> Task item: Restate word for word the lines from the one bearing "Task: Open the KONF configuration button" through the end of the entries below, and leave every picture out.

----- Extracted information -----

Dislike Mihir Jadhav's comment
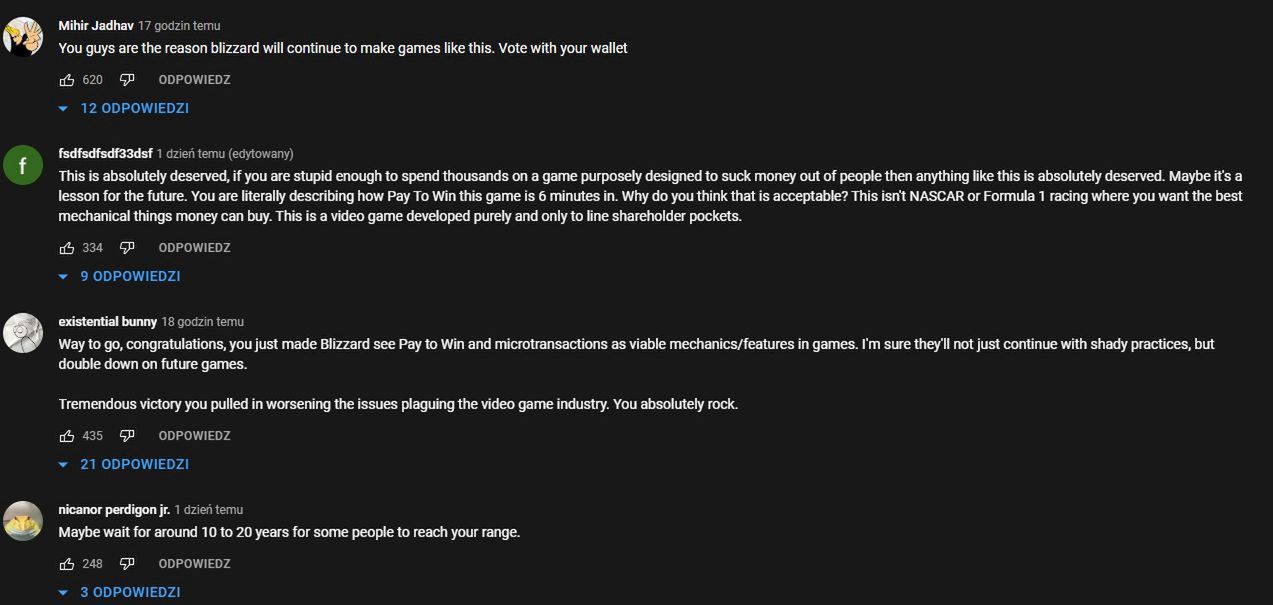127,80
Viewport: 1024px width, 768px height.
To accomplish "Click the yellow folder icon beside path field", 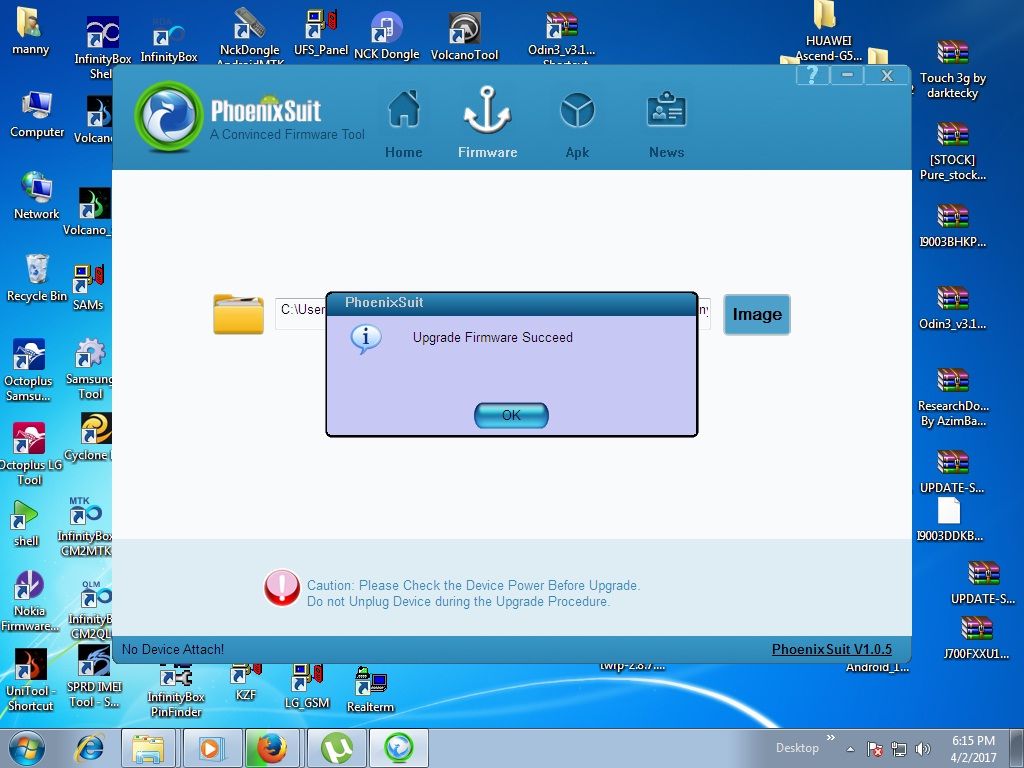I will point(238,314).
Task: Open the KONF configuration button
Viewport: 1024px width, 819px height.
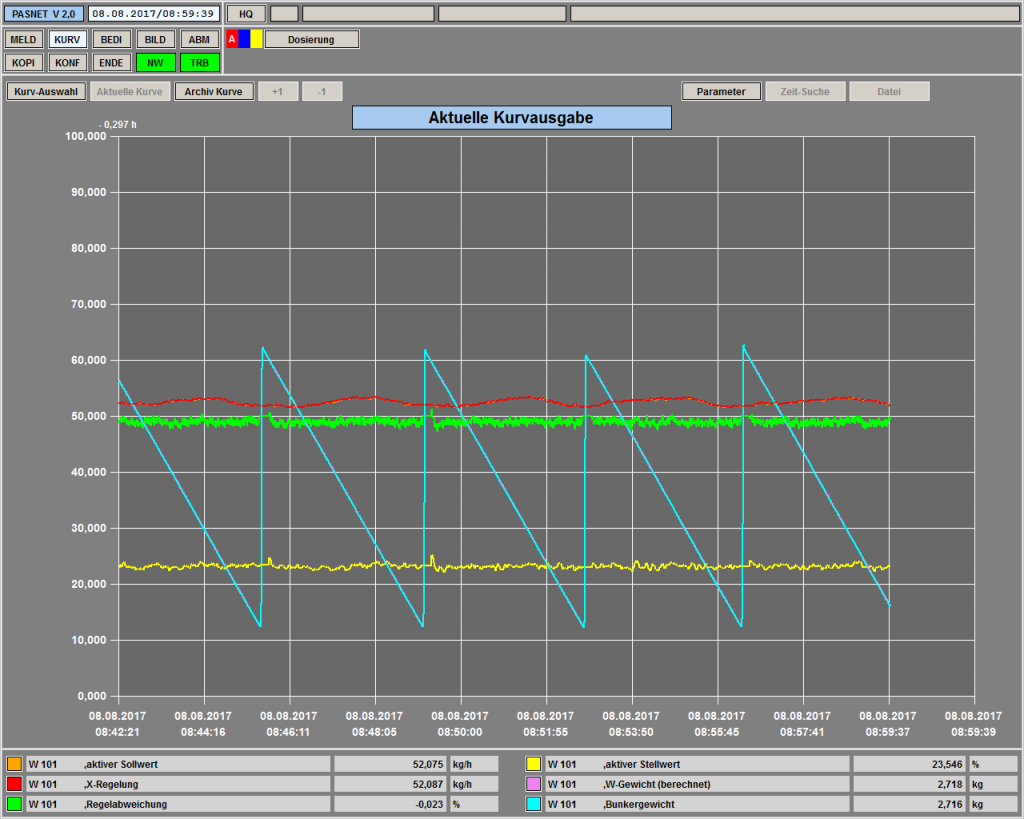Action: (67, 62)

-----

> Solution to this task:
Task: Open the KONF configuration button
Viewport: 1024px width, 819px height.
Action: (67, 62)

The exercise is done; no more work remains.